### TEXT EXCERPT
Case of Basal Cell Carcinoma: Complications From Self-Treatment With Bloodroot Plant
Posted: Friday, September 4, 2020
Self-treatment of dermatologic conditions, especially those affecting the eye, may not be the most effective approach for both patients and ultimately their physicians. That was the consensus conclusion formed by both, as noted in a case report of a patient’s liberal use of black salve treatment from the bloodroot plant (Sanguinaria canadensis), which led to persistent inflammation and persistence of basal cell carcinoma. The case study was published by Andrew J. Rong, MD, of the University of Miami Miller School of Medicine, and colleagues in Ophthalmic Plastic and Reconstructive Surgery.
The patient was a 65-year-old woman who presented with a 6-week history of redness, eyelid swelling, and discharge in her right eye. Slit lamp examination revealed right medial canthal erythema with cicatricial lower lid ectropion, retraction, and inferior punctal obliteration. The patient was previously diagnosed with a medial canthal basal cell carcinoma 1.5 years ago, but she opted for self-treatment with black salve, a commonly used naturopathic “cure” for skin cancer. Unfortunately, each application of this salve resulted in increasingly severe periorbital inflammation with eventual eschar formation.
Over time, this self-treatment approach led to cicatricial band formation over the medial canthus. Biopsy revealed confirmation of residual basal cell carcinoma within the cicatricial tissues, and the patient underwent Mohs surgery followed by multistaged reconstruction.
“This case serves as a warning against its use [the North American plant Sanguinaria canadensis, commonly known as bloodroot] for superficial neoplastic disease,” the authors noted.
Disclosure: The study authors reported no conflicts of interest.

Pixel coordinate grounding data
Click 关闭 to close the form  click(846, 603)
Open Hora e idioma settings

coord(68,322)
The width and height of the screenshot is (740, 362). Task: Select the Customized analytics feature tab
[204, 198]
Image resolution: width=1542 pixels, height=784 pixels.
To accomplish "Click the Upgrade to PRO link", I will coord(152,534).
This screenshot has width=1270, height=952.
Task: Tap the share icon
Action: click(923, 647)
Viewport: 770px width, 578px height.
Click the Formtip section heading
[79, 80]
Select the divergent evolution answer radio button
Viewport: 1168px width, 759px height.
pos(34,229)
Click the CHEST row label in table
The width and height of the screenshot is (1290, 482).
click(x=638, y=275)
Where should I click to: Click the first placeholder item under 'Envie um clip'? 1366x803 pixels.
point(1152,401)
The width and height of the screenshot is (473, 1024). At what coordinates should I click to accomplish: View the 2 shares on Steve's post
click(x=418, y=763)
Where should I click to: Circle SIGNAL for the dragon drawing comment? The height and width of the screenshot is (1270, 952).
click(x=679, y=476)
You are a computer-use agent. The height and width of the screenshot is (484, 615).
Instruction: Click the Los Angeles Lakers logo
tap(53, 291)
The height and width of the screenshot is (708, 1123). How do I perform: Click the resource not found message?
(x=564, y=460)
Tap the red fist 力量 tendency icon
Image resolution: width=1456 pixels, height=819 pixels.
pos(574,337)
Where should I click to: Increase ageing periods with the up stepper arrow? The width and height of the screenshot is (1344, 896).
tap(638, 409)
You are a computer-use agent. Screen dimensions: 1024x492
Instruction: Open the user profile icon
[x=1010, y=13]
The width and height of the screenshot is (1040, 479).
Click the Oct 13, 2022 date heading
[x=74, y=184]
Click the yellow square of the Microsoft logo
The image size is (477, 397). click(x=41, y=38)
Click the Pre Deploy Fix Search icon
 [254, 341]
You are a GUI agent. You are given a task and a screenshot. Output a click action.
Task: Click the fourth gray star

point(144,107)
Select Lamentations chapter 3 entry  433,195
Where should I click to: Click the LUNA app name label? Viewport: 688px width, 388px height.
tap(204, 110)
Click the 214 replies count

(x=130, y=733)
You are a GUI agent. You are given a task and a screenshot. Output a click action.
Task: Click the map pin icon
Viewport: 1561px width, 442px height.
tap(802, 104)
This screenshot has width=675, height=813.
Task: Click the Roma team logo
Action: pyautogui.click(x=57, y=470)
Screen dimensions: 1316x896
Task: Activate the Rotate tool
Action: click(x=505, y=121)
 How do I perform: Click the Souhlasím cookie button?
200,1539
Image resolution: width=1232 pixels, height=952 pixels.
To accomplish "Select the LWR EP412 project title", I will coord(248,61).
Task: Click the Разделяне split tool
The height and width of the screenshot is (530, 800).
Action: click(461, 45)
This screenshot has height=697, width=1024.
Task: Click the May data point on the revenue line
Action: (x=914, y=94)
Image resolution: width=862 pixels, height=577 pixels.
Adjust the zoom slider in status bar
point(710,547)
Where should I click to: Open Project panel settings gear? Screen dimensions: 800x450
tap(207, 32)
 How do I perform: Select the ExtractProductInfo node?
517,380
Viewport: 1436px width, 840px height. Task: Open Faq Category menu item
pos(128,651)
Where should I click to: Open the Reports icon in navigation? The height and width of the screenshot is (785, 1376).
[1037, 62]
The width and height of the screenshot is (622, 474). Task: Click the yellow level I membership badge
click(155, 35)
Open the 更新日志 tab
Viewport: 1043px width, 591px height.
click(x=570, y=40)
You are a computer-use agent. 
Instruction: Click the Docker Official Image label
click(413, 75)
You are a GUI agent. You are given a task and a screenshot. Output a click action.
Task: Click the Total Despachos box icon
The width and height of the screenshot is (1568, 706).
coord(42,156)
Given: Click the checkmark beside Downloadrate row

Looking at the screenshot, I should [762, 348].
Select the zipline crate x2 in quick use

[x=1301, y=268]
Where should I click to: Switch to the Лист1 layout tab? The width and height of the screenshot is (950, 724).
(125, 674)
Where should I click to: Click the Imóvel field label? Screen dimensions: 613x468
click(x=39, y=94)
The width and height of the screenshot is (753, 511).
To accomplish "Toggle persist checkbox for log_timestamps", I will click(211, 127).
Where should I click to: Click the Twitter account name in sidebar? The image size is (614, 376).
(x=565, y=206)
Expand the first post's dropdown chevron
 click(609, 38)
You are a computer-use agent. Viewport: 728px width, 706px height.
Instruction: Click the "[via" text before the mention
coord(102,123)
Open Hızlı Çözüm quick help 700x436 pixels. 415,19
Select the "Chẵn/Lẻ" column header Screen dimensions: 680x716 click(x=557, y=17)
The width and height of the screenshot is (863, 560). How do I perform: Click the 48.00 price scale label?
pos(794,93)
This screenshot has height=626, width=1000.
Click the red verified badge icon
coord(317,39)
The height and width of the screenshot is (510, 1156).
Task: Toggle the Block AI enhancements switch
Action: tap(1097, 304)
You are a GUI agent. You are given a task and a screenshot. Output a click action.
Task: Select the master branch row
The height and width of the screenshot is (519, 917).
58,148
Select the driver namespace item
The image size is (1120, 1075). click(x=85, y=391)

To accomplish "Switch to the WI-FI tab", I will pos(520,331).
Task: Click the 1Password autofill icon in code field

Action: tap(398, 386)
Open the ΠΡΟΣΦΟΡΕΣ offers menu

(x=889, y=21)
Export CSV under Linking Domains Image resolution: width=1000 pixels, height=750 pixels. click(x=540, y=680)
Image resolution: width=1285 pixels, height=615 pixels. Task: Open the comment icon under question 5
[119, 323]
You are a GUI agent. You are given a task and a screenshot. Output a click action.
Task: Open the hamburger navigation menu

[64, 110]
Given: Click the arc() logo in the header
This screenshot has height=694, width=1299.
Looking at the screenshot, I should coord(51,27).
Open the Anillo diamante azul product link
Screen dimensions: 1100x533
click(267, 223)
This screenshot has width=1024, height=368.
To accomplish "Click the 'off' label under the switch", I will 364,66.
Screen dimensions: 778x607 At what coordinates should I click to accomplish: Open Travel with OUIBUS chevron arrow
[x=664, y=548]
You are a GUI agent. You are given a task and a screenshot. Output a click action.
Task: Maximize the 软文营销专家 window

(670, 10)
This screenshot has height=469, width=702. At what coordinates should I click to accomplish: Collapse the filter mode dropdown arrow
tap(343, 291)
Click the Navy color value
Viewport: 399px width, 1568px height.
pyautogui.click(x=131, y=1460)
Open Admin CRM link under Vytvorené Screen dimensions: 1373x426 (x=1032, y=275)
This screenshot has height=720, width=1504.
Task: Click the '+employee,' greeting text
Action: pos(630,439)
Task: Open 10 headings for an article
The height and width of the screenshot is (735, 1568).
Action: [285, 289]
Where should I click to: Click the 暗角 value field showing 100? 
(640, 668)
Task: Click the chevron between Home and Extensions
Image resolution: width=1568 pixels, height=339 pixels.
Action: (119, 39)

### EXERCISE SET
a - Reproduce the passage of the bloodroot case report starting with "The patient was a" and going on through "eventual eschar formation.".
b - Answer these questions from the bloodroot case report.
(i) How old was the patient?
(ii) In which journal was the case study published?
(iii) What procedure did the patient undergo after the biopsy?

### RESPONSES TO THE TASKS
a -
The patient was a 65-year-old woman who presented with a 6-week history of redness, eyelid swelling, and discharge in her right eye. Slit lamp examination revealed right medial canthal erythema with cicatricial lower lid ectropion, retraction, and inferior punctal obliteration. The patient was previously diagnosed with a medial canthal basal cell carcinoma 1.5 years ago, but she opted for self-treatment with black salve, a commonly used naturopathic “cure” for skin cancer. Unfortunately, each application of this salve resulted in increasingly severe periorbital inflammation with eventual eschar formation.

b -
(i) 65 years old
(ii) Ophthalmic Plastic and Reconstructive Surgery
(iii) Mohs surgery followed by multistaged reconstruction